Albayrak, şunları ifade etti:
"Gerek Türkiye'nin mevcut enflasyon tahminleri gerek oluşturduğu mevcut riskler ve fırsatlar ışığında para politikası süreci Merkez Bankası tarafından takip edilecek. Önümüzdeki ay gelişmeler, enflasyon gelişmeleri, dinamik süreç kararları etkiliyordur. Yorum yapmam mümkün değil ama bizler de yakından takip ediyoruz. Şunu söyleyebilirim, özellikle AK Parti iktidarı döneminde belki ilk defa bu kadar piyasa faizlerinin düşmüş olmasının reel sektör üzerinde oluşturduğu rahatlamanın, ekonominin toparlanmasına pozitif katkı yaptığını gözlemliyoruz.
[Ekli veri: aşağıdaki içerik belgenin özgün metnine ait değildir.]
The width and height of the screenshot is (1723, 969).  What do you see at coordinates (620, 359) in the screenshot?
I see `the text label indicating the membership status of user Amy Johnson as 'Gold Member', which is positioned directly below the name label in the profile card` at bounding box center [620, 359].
Çok iyi düzeyde, TL reel faizlerinde uzun yıllar sonra tek haneye şahit olduğumuz bir iklimde ekonominin paydaşları bundan pozitif şekilde etkileniyor."
Bakan Albayrak, faizlerdeki trendin enflasyon ile de ilişkili olduğundan hareketle bu yıl, mevcut süreç, mevcut trend, bu sürecin maliye politikası, enflasyona yönelik oluşabilecek riskler ve destekleri noktasında, hükumet olarak, yeni sistem ile para ve maliye politikalarının getirdiği avantajla gelecek dönemde enflasyonda çok daha güçlü bir disiplinin meyvelerini almaya başlayacaklarını vurguladı.